The State of the Illinois Senate Campaign

The primary election that is expected to determine who will be elected to the Senate post being vacated by Dick Durbin is next week. In the past I’ve mentioned how closely aligned the main Democratic candidates were on the policy front. There were three planks: fight Trump, abolish ICE, Medicare for All. Otherwise the campaign was largely what’s called a valence campaign—the candidates competed on how hard they would fight and how urgent they thought these policies were.

A week or so ago something changed. Although all three continue to campaign against President Trump and the Republicans, they are openly campaigning against each other as well. All three of the leading candidates and the PACs that support them are running strongly negative ads against their Democratic opponents. Candidates are being tarred as being financed by “MAGA donors”. That phrase is used repeatedly. I do not recall a Senate campaign in Illinois in which the candidates attacked each other quite this aggressively.

▶ Information supplied

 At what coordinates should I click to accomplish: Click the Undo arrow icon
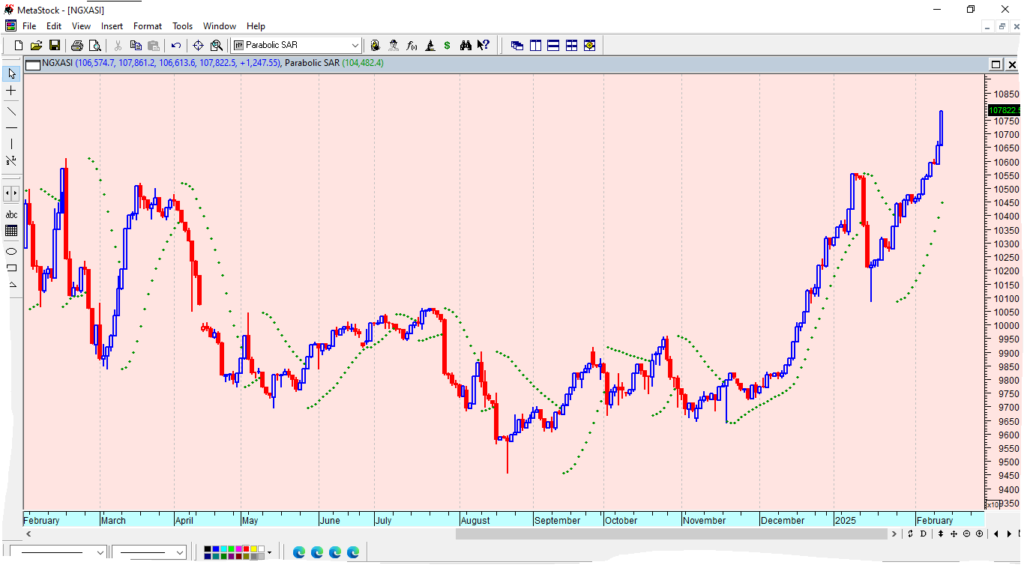coord(176,45)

▶ What to work on
(1) According to the Illinois Senate campaign text, what three planks did the main Democratic candidates share?
(2) Please rewrite the paragraph of the Illinois Senate campaign text that begins "A week or so ago something changed" as a short bulleted list that keeps its main facts.
(3) Transcribe the Illinois Senate campaign text word for word, starting with "The primary election" and going on through "these policies were.".

▶ Outputs in order
(1) Fight Trump, abolish ICE, and Medicare for All.

(2)
- About a week ago, the campaign changed.
- All three candidates still campaign against President Trump and the Republicans, but they now also openly campaign against each other.
- The three leading candidates and the PACs supporting them are running strongly negative ads against their Democratic opponents.
- Candidates are repeatedly tarred as being financed by "MAGA donors."
- The writer does not recall an Illinois Senate campaign in which the candidates attacked each other this aggressively.

(3)
The primary election that is expected to determine who will be elected to the Senate post being vacated by Dick Durbin is next week. In the past I’ve mentioned how closely aligned the main Democratic candidates were on the policy front. There were three planks: fight Trump, abolish ICE, Medicare for All. Otherwise the campaign was largely what’s called a valence campaign—the candidates competed on how hard they would fight and how urgent they thought these policies were.